La ditta è nata a Zara nel 1821 sulle coste della Dalmazia. La Dalmazia era stata per oltre sette secoli pare integrante della Serenissima Repubblica di Venezia. Con la caduta della Serenissima nel 1797 e con la presa di potere del regno austriaco, Zara fu elevata a capitale del Regno di Dalmazia. Venne inviato come rappresentante consolare del Regno di Sardegna un patrizio genovese, Girolamo Luxardo, che nel 1817 si trasferì a Zara con tutta la famiglia. La moglie, la marchesa Maria Canevari, si dedicò, come era uso del tempo, a produrre liquori in casa e diede la massima attenzione ad un liquore che nella cittadina dalmata era conosciuto sin dal Medioevo, prodotto nei conventi col nome di "Rosolio Maraschino". Il liquore prodotto dalla marchesa fu di così elevate qualitàè che richiamò l’attenzione non solo di amici ma anche di altri estimatori. Il marito Girolamo, con spirito ligure, sfruttò tale iniziativa familiare fondando nel 1821 una fabbrica destinata alla produzione del Maraschino. Dopo 8 anni di studi e di perfezionamenti nel 1829 Girolamo ottenne un privilegio da parte dell’Imperatore d’Austria. Questo privilegio riservava all’inventore la produzione esclusiva di tale tipo di liquore per 15 anni. Era un ambitissimo riconoscimento della superiore qualità del liquore Luxardo, e ancora oggi la ditta si onora di portare nella sua ragione sociale la denominazione di "Privilegiata Fabbrica Maraschino Excelsior".

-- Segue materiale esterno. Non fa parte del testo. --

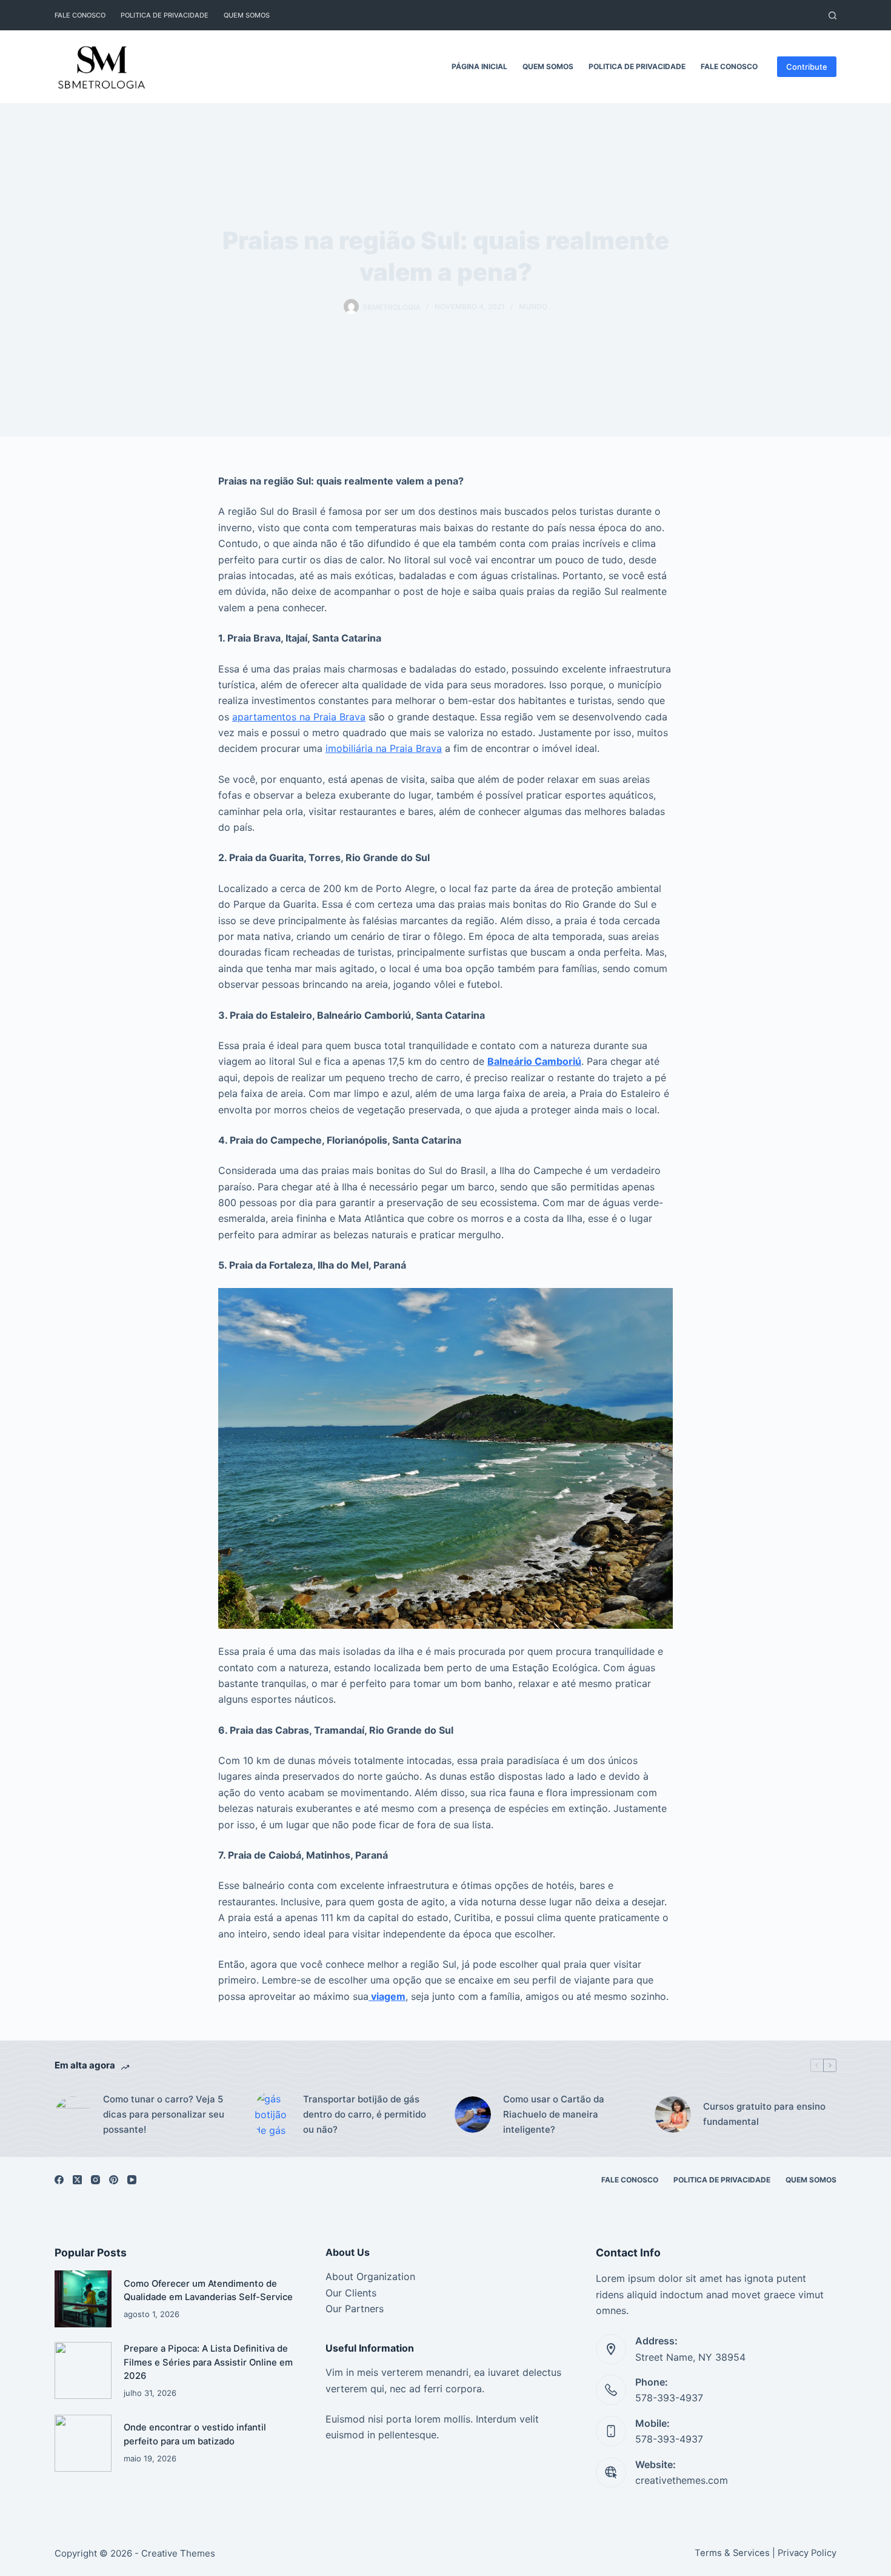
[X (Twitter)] (77, 2179)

Nel 1913, a seguito di un’accorta politica economica di Michelangelo Luxardo fu possibile costruire un modernissimo stabilimento, uno dei più grandi dell’impero Austro-Ungarico. Ancora oggi che si rechi nel porto di Zara, noterà la mole del palazzo che troneggia sul lungomare una volta destinato ad abitazione ed uffici della famiglia Luxardo.

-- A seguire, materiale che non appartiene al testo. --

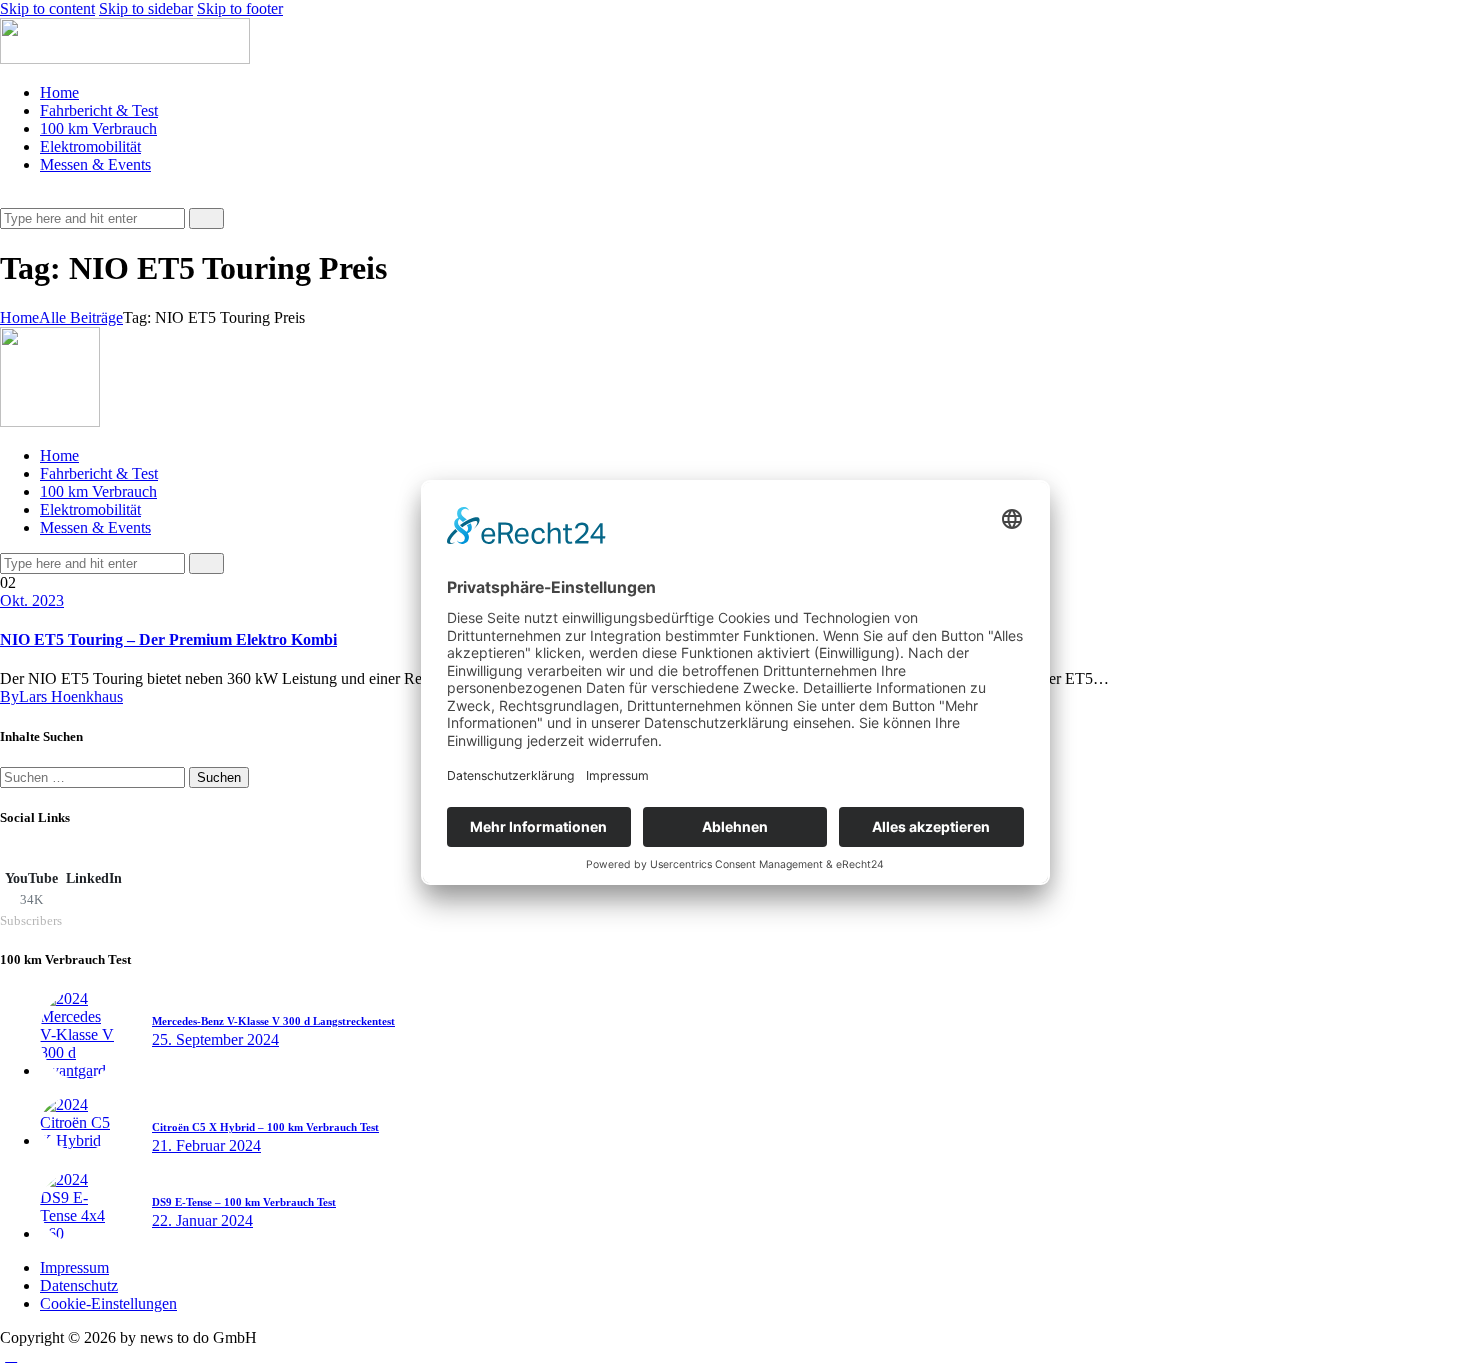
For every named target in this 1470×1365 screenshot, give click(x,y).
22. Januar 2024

Lo scoppio della seconda guerra mondiale nel 1940 comportò anzitutto notevoli restrizioni all’attività industriale e, più tardi nel novembre 1943, alla quasi totale distruzione dello stabilimento per dei pesanti bombardamenti anglo-americani. Successivamente alla ritirata delle truppe italiane e tedesche dalla Dalmazia ebbe luogo l’occupazione da parte dei partigiani comunisti di Tito. Gli abitanti della città furono obbligati a partire esuli verso la penisola, ma molti vennero uccisi: fra essi Pietro Luxardo e il fratello Nicolò con la moglie, annegati nel mare di Zara. Distrutto lo stabilimento, dispersa la famiglia, sembrava che - dopo oltre un secolo - l’attività della Luxardo fosse destinata a cessare.

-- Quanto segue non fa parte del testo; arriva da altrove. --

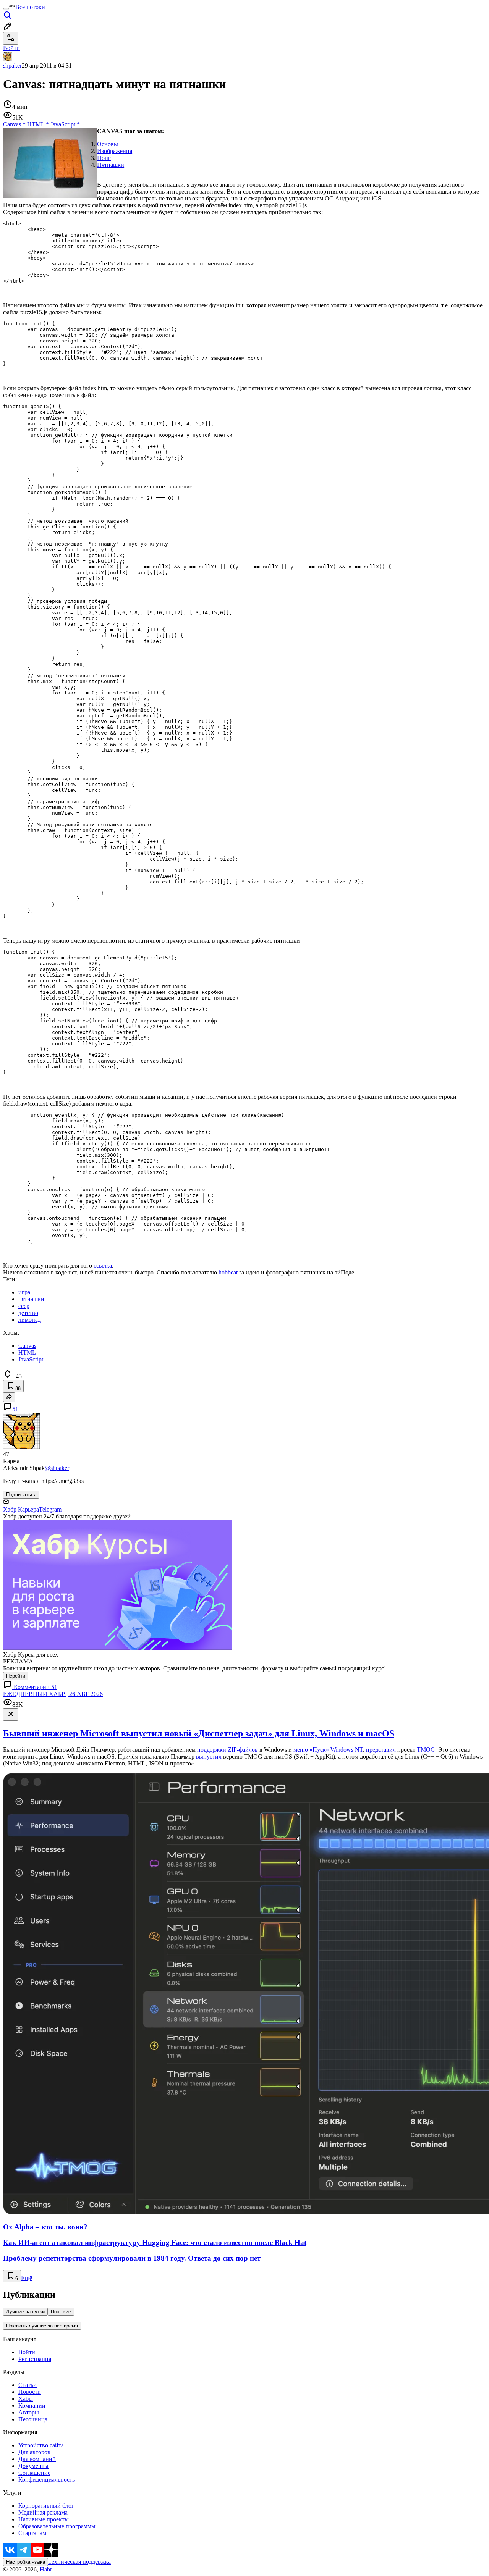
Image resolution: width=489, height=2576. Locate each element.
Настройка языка (25, 2562)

L’unico dei fratelli superstiti della quarta generazione fu Giorgio Luxardo: egli infatti ebbe il coraggio di ricominciare l’antica attività e nel 1947, assieme al giovane Nicolò III, della quinta generazione, costruiva lo stabilimento di Torreglia, iniziando così un nuovo capitolo della storia della Luxardo. Oggi in esso è attiva la sesta generazione di una famiglia che ha dedicato tutta se stessa alla produzione del Maraschino e che a tale liquore deve una fama mondiale.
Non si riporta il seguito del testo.